Horizontal and vertical analysis are two tools commonly used to assess organizational performance. Horizontal analysis helps identify trends over time. Vertical analysis is useful in comparing performance between entities.

Horizontal analysis and vertical analysis are two of the three primary methods used to analyze financial statements. Commonly referred to as trend, or time series, analysis, horizontal analysis compares changes from period to period, expressing each line as a percentage of another line, using comparative financial statements. Horizontal analysis is optimal when comparing previous years' financial results. The change in line items can be expressed in dollars or as a percentage. To express the change as a dollar amount, subtract the amount of the item in the base period from the amount of the item in the current period. To express the change as a percentage, take the dollar amount change and divide it by the amount of the item in the base period. For example, Charlie’s Camper Company had current assets in 2016 of $433,000, and in 2017 they were $525,000. The change in dollar value from one year to the next is $92,000. This change can also be expressed as a percentage by dividing $92,000 by $433,000. The percentage change from 2016 to 2017 is 21%.

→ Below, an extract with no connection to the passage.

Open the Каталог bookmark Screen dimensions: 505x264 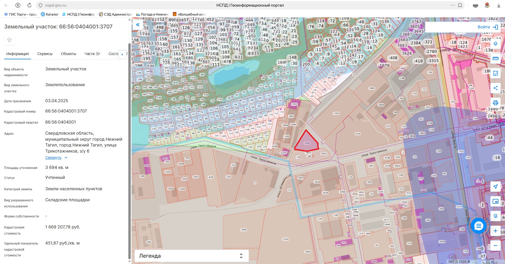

Using a comparative balance sheet aids horizontal analysis to assist in enhanced decision-making. It is optimal when comparing a previous year's financial results.
Vertical analysis is an analysis method that depicts the relationship that exists among each line of a financial statement using a base amount in the same period. Vertical analysis is used to compute percentages, which allows users to evaluate a business entity's performance and provide comparison among competitors. Reporting each line item of the financial statement as a percentage makes it easier to compare previous performance and performance between organizations. Vertical analysis is also known as common-size analysis because relevant comparisons can be made between companies of varying sizes.

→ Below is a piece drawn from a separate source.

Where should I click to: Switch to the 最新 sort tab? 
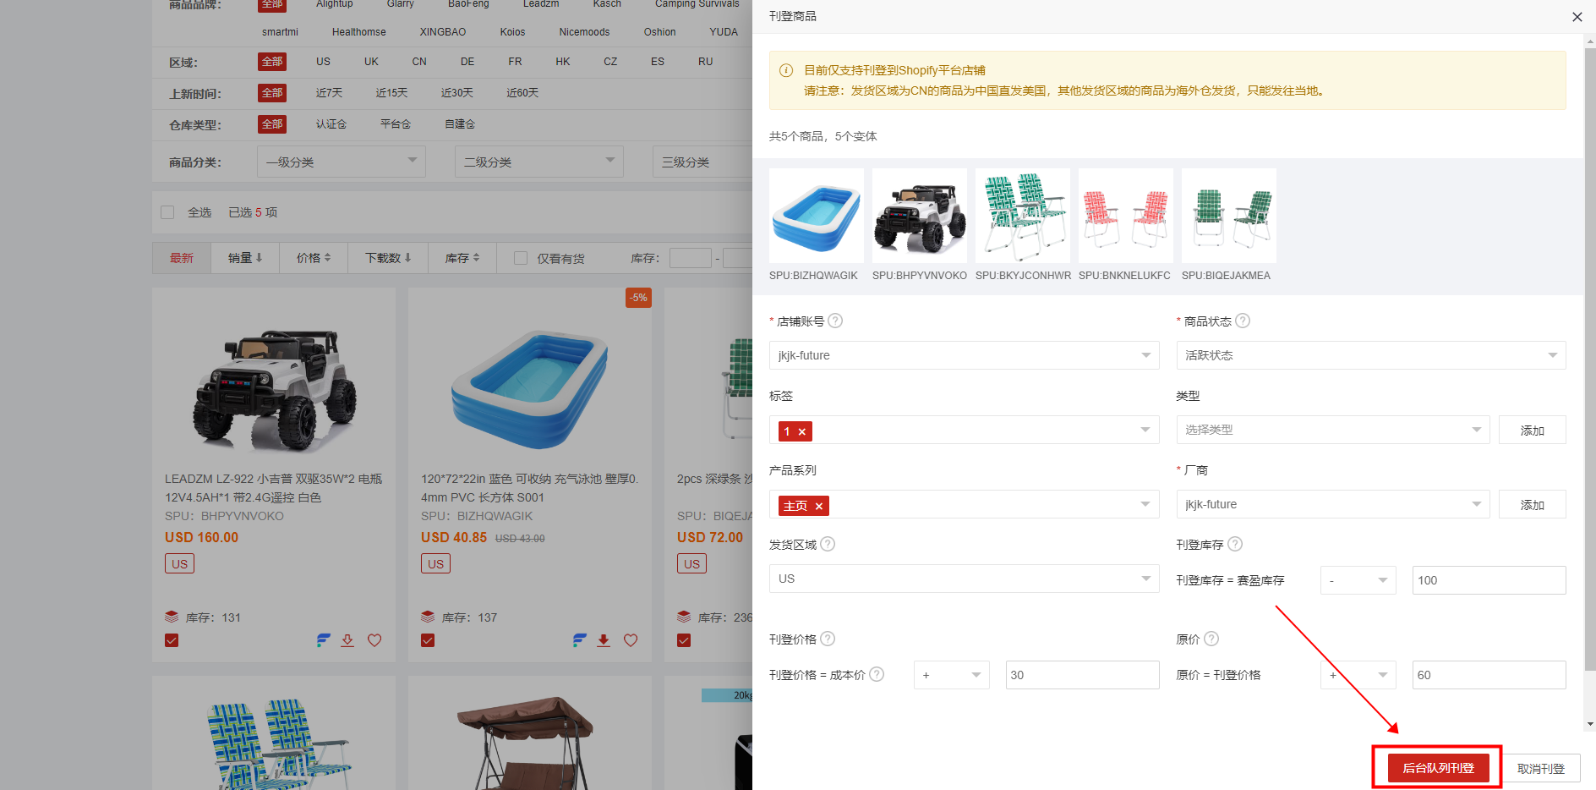point(182,258)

To complete vertical analysis, each item on the financial statement is presented as a percentage of a base amount. On the income statement, sales is the base amount. On the balance sheet, total assets is used as the base amount. The statement of cash flows expresses all line items as a percentage of total cash flow. For example, in 2017 Charlie’s Camper Company has current assets of $525,000 and total assets of $1,014,500. To complete vertical analysis and convert current assets to a percentage, divide current assets of $525,000 by total assets of $1,014,500. Current assets represent 52% of the total assets.
Using a vertical analysis aids in an enhanced decision-making process. It depicts the relationship between each line with a base amount. Each item on the statement is presented as a percentage of the base amount.